A note from Joelle... 

♫ ♪ 'Rude' - Magic! ♫ ♪

blogsploitation, blogger exploitation

So, I just made a word up: "Blogsploitation" and we need to have a chat about it.
I define it simply as: webloggers being taken advantage of creatively, socially or financially by companies who are eager to boost their own social presence. 

After an interesting conversation with a bunch of my blogger pals and some bloggers who replied to my tweets, we all came to a similar agreement that there is a real issue here in regards to the way bloggers are treated these days.
Some bloggers shared with me their experiences of not being paid for sponsored posts, receiving abusive emails from brand representatives, not being able to put their own content on their blog and feeling that some blogger competitions are a sneaky way of getting free exposure and a higher Google rank. None of this is okay.

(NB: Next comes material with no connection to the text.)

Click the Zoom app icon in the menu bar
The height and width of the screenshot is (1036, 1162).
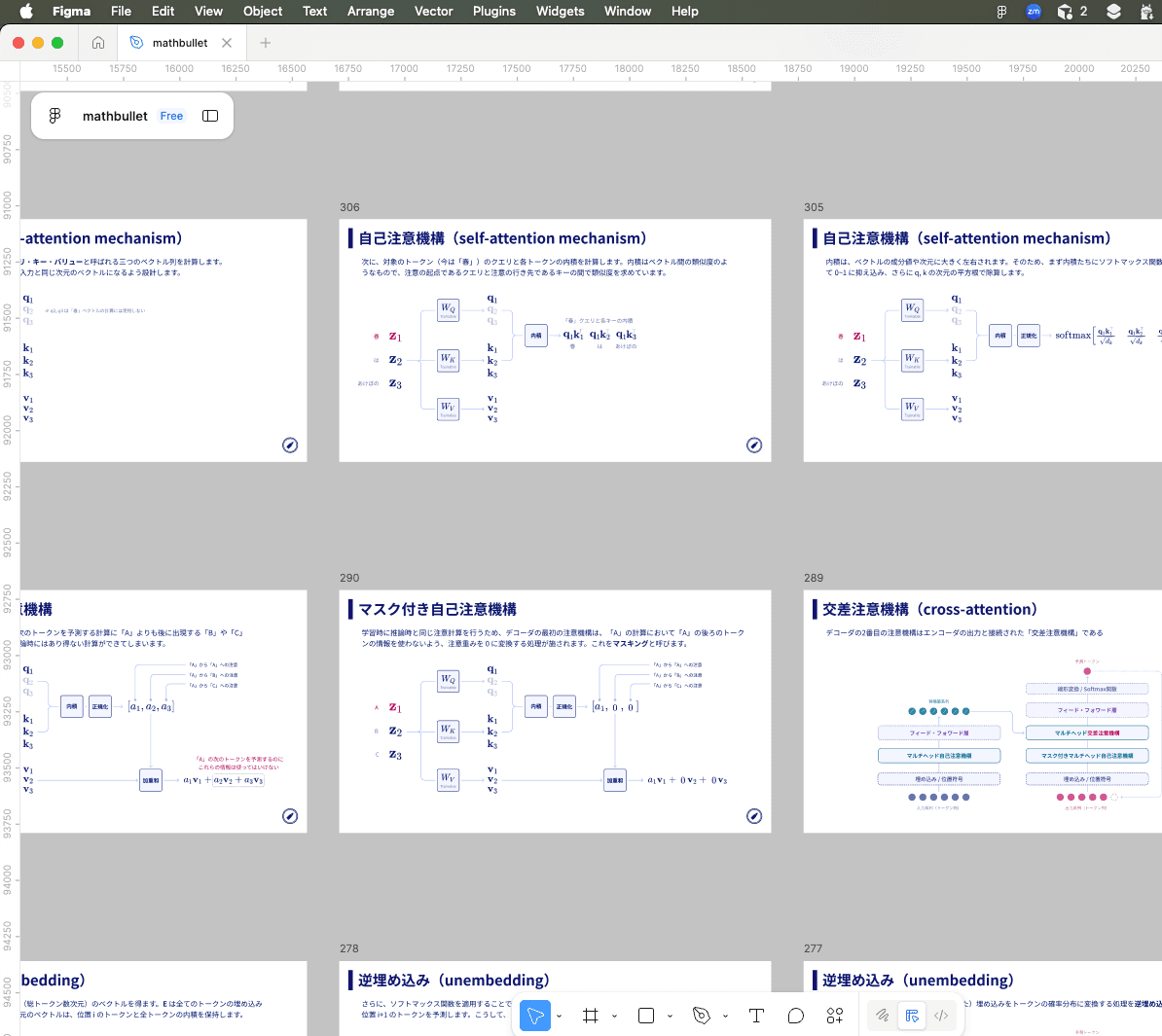(1033, 12)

We agreed that when you are starting out, it's easy to let your ego take over when you get an email saying that the PR person 'just stumbled across your amazing blog' or 'has been a fan for ages'. You feel flattered and obliged to accept what they offer mainly because you feel special and singled out. But things often get warped from then on.

You know me, I love a creative challenge and I found exclusive blogger competitions, events, etc a great outlet for that. Even if I had to pay to go to the event and then promote tirelessly on my social media (for free), I felt that I had to in order to please the PRs and brands. I didn't want to act like a "diva" because I was scared of being a "virtual lepor" and put on a PR blacklist where I'm ignored.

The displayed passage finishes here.